By contrast, the mid-market commercial segment is holding up better. Baru said naira-denominated mid-market retail and office properties are proving more resilient because they are smaller, more affordable to operate and better matched to what occupiers can realistically pay. In retail in particular, he said investors and operators have refined the format, with the optimal size for a mid-market neighborhood retail center now shifting lower than previous estimates.
Where Panterra had once identified 10,000 to 12,000 square meters as an ideal range, Baru said anything above roughly 8,000 square meters in Lagos is increasingly harder to justify. Smaller centers benefit from lower power and operating costs, while their neighborhood focus reduces transport burdens for consumers and creates more flexibility to incorporate entertainment and hospitality-style uses.
That strategy is also helping rental collections, he said. Because rents are denominated in naira, delays can be managed and recovered more easily over time. The same cannot be said for dollar-denominated leases, where currency depreciation can significantly widen the payment gap for tenants.
On foreign capital, Baru said activity remains notable, especially in high-end residential. Diaspora buyers, in particular, are playing an important role in supporting luxury and upper-tier housing projects.
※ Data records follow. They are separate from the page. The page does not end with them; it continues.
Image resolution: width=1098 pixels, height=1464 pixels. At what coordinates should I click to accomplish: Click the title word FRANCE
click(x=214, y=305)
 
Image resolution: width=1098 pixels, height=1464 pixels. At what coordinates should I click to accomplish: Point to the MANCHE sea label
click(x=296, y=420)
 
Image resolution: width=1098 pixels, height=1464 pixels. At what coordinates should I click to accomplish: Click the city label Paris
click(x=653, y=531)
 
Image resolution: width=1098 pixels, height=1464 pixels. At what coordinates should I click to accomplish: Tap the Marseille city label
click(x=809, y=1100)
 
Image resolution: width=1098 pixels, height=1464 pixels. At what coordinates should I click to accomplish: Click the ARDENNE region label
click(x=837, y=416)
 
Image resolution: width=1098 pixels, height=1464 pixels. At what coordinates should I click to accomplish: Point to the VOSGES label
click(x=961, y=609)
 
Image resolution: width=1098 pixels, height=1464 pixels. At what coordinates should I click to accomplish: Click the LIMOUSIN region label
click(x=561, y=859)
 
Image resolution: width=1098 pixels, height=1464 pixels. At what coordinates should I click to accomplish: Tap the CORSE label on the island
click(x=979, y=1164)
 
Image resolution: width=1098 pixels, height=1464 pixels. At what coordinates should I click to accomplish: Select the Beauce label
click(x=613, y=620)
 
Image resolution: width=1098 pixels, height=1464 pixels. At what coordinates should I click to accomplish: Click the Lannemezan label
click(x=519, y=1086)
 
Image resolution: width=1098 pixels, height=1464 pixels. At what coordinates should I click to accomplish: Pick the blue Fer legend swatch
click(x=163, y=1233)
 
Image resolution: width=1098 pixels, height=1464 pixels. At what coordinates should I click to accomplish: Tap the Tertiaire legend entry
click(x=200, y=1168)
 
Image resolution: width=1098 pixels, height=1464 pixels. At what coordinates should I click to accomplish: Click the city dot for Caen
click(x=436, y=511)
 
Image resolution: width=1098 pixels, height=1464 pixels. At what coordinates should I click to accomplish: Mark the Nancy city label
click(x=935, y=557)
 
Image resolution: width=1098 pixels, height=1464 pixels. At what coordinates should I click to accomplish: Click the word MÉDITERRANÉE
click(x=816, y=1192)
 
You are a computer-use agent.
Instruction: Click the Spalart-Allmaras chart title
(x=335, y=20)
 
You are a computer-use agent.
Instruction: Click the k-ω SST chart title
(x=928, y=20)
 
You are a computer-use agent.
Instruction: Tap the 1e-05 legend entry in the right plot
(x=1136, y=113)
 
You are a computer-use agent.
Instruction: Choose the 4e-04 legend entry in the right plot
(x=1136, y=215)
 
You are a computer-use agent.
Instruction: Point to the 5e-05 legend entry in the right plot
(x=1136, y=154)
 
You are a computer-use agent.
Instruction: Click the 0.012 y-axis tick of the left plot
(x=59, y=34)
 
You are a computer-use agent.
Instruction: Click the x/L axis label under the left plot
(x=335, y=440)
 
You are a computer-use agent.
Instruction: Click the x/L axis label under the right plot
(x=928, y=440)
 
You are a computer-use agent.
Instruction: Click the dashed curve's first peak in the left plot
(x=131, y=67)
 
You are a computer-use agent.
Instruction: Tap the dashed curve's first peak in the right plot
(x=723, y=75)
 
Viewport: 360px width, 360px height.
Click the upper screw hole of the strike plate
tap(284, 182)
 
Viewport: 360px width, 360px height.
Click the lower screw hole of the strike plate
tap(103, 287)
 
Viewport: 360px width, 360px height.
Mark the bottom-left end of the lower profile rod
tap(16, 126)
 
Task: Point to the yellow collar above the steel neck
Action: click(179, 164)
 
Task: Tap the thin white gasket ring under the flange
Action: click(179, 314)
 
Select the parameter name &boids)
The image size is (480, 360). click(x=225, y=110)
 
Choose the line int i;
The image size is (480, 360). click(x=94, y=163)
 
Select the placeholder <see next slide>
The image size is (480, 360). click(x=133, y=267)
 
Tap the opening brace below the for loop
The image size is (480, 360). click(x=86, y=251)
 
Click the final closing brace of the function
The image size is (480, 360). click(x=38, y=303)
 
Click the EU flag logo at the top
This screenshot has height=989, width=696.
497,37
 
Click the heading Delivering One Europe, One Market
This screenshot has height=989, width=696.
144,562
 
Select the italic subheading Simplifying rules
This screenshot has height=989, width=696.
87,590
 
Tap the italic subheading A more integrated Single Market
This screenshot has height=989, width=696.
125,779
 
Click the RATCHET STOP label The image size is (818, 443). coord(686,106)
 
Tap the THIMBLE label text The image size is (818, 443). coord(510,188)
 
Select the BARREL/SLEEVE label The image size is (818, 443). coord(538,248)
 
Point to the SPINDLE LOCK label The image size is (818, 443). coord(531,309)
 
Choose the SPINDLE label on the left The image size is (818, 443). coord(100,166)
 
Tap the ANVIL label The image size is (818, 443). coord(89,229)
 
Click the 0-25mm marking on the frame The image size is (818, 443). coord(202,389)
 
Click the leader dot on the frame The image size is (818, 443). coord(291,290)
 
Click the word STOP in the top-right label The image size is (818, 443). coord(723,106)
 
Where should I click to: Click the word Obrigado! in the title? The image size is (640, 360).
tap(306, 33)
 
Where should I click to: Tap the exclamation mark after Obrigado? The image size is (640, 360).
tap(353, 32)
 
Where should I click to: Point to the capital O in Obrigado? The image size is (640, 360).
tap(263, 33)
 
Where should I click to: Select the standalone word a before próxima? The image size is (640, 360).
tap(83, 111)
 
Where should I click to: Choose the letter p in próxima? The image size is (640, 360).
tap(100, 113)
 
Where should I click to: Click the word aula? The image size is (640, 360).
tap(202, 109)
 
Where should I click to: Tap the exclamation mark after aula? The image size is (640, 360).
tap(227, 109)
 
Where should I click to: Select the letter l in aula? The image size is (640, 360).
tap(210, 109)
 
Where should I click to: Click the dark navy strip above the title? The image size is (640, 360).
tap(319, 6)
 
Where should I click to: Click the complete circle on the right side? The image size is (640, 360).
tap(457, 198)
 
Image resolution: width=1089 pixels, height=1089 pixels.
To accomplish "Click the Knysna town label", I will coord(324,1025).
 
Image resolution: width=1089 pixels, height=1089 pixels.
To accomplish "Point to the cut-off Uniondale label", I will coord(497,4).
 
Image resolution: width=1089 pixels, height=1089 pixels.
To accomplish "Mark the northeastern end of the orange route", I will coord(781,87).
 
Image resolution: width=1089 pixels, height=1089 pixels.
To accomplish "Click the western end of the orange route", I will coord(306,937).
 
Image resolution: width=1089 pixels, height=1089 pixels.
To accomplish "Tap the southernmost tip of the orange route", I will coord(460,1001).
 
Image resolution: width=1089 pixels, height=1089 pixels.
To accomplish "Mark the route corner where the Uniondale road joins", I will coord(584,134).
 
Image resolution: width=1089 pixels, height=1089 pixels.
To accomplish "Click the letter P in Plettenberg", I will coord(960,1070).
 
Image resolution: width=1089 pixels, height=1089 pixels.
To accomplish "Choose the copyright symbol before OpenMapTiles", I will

Their access to foreign currency, he said, helps projects withstand swings in exchange-rate policy and broader macro volatility.
Even with inflation, currency instability and pressure on consumer and corporate balance sheets, Baru described Nigeria’s property market as dynamic and profitable for investors who choose the right subsegments. He said hospitality and industrial assets remain especially attractive, though he did not expand in detail before the interview ended.
The broader message from Panterra is that Nigeria’s real estate cycle is not rewarding every asset class equally. Instead, capital is becoming more discriminating, chasing infrastructure-led growth corridors and property types with visible demand, manageable operating costs and reliable cash flow. In that sense, risk in the market is not disappearing, but it is being repriced — and increasingly in favor of investors who can align with how Nigerians live, work and spend today.